Indium radioisotopes refer to specific types of radioactive indium atoms, which are unstable and emit radiation as they decay. Indium is a chemical element with the symbol In and atomic number 49. Its radioisotopes are often used in medical imaging and therapy due to their unique properties.
For instance, one commonly used indium radioisotope is Indium-111 (^111In), which has a half-life of approximately 2.8 days. It emits gamma rays, making it useful for diagnostic imaging techniques such as single-photon emission computed tomography (SPECT). In clinical applications, indium-111 is often attached to specific molecules or antibodies that target particular cells or tissues in the body, allowing medical professionals to monitor biological processes and identify diseases like cancer.

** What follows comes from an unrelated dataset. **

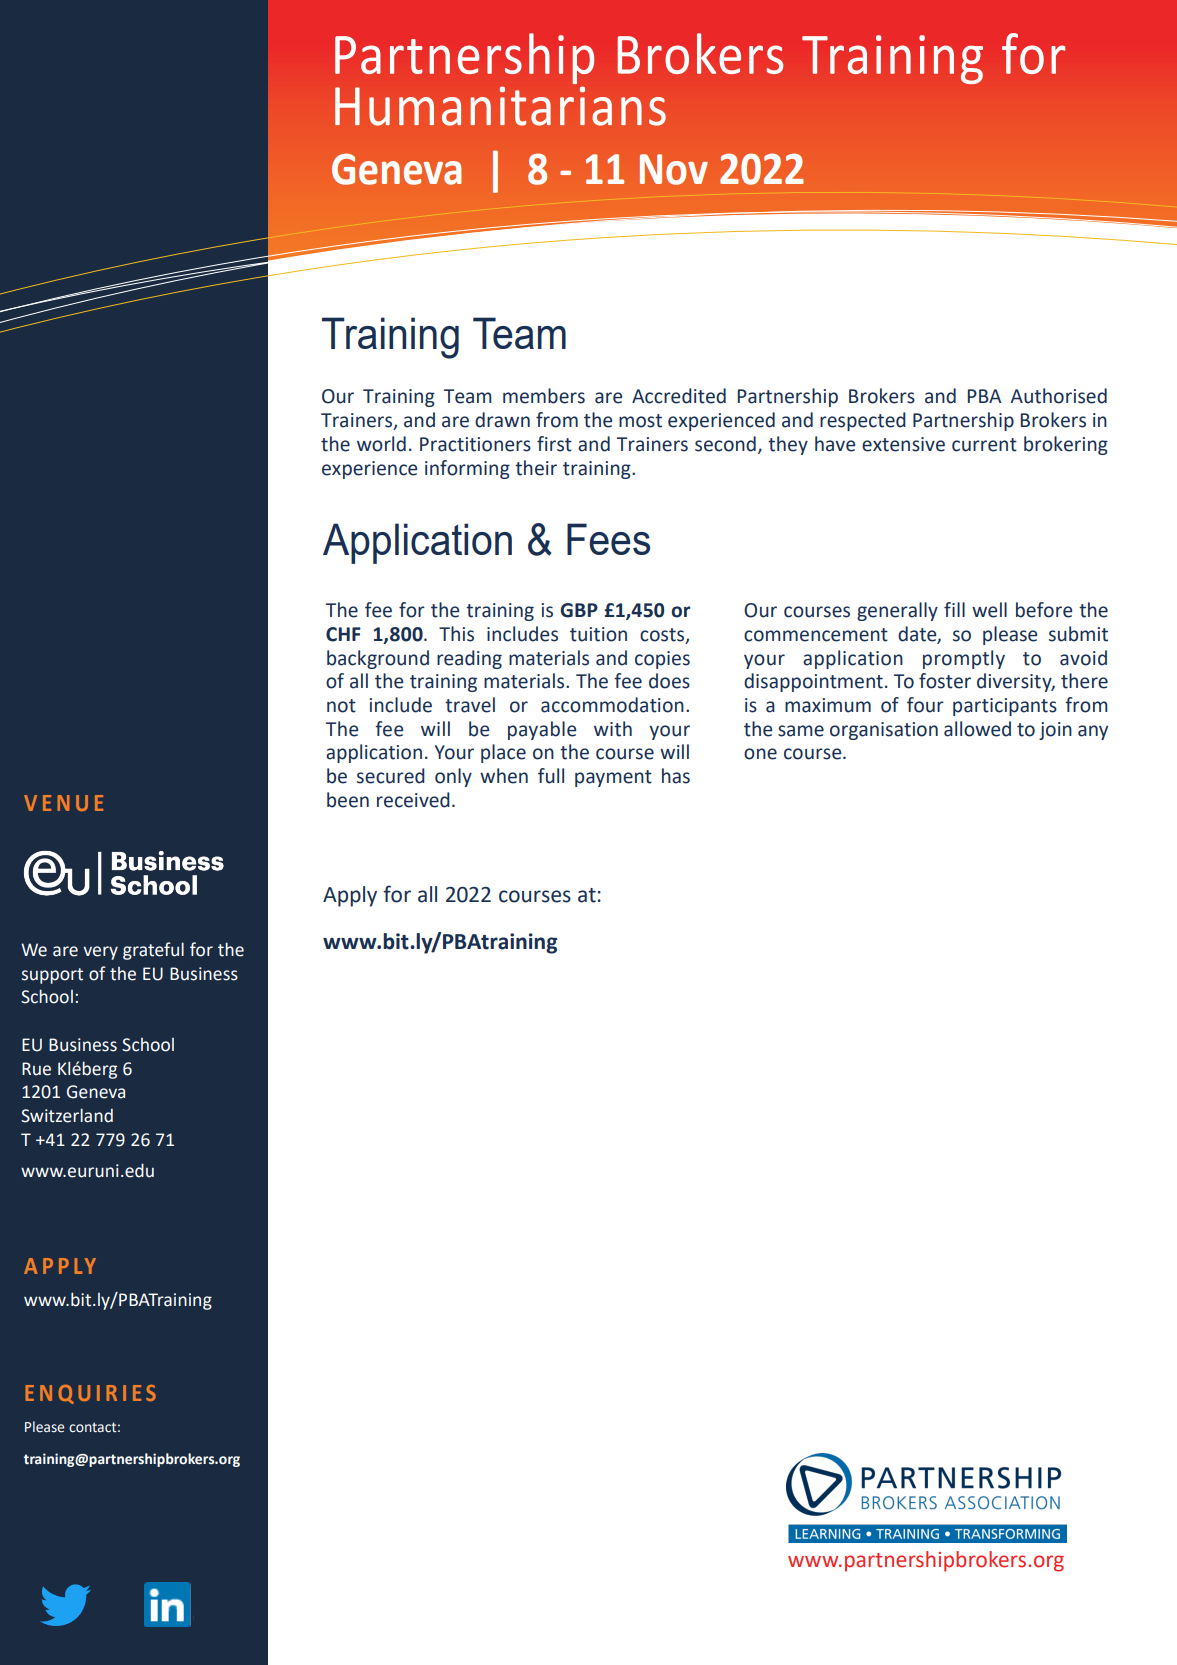  What do you see at coordinates (91, 1394) in the document?
I see `ENQUIRIES` at bounding box center [91, 1394].
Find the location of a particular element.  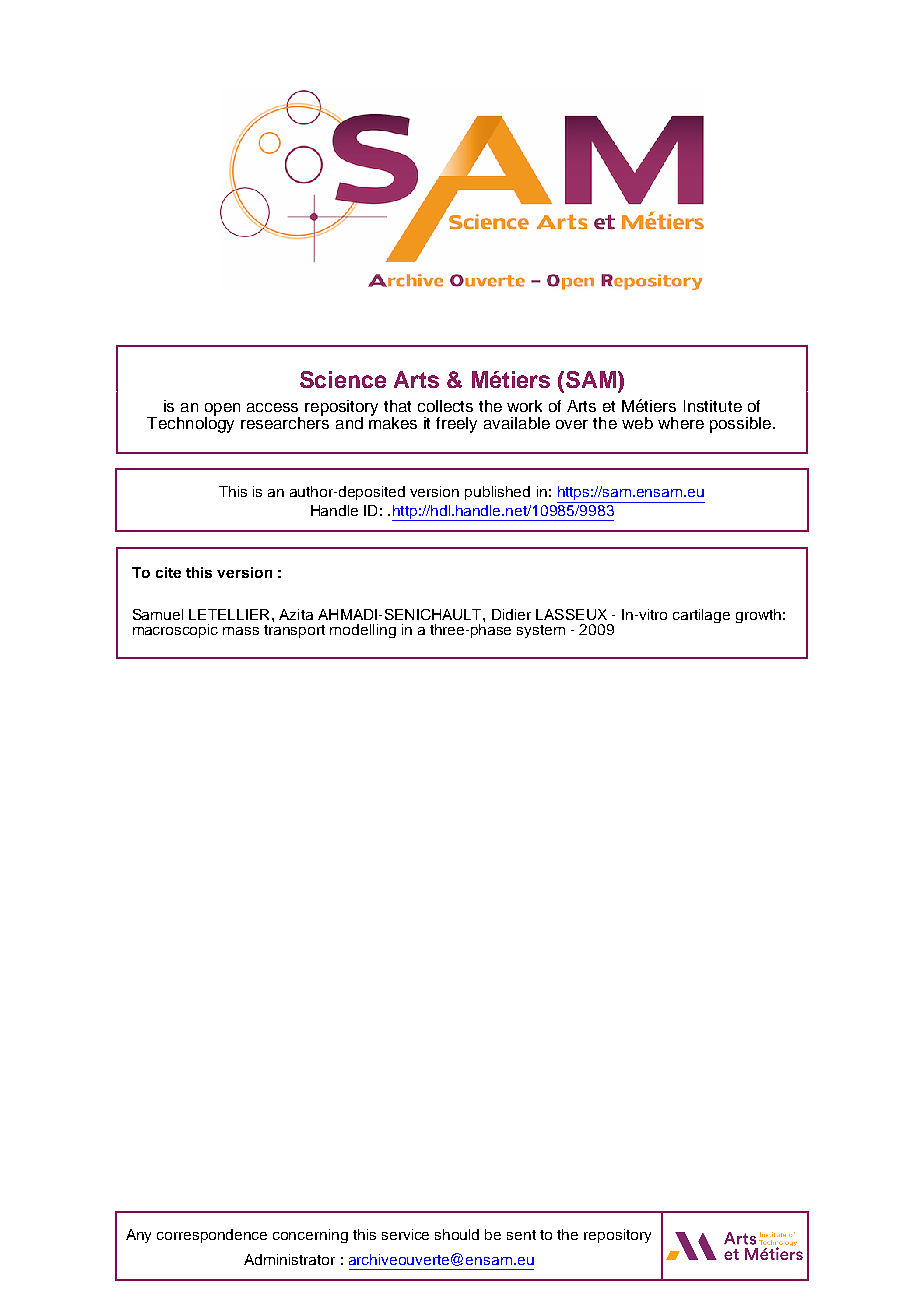

mass is located at coordinates (241, 631).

Another example is Indium-113m (^113mIn), which has a half-life of about 99 minutes. It emits low-energy gamma rays and is used as a source for in vivo counting, typically in the form of indium chloride (InCl3) solution. This radioisotope can be used to measure blood flow, ventilation, and other physiological parameters.
It's important to note that handling and using radioisotopes require proper training and safety measures due to their ionizing radiation properties.
Sodium radioisotopes are unstable forms of sodium, an element naturally occurring in the human body, that emit radiation as they decay over time. These isotopes can be used for medical purposes such as imaging and treatment of various diseases. Commonly used sodium radioisotopes include Sodium-22 (^22Na) and Sodium-24 (^24Na).
It's important to note that the use of radioisotopes in medicine should be under the supervision of trained medical professionals, as improper handling or exposure can pose health risks.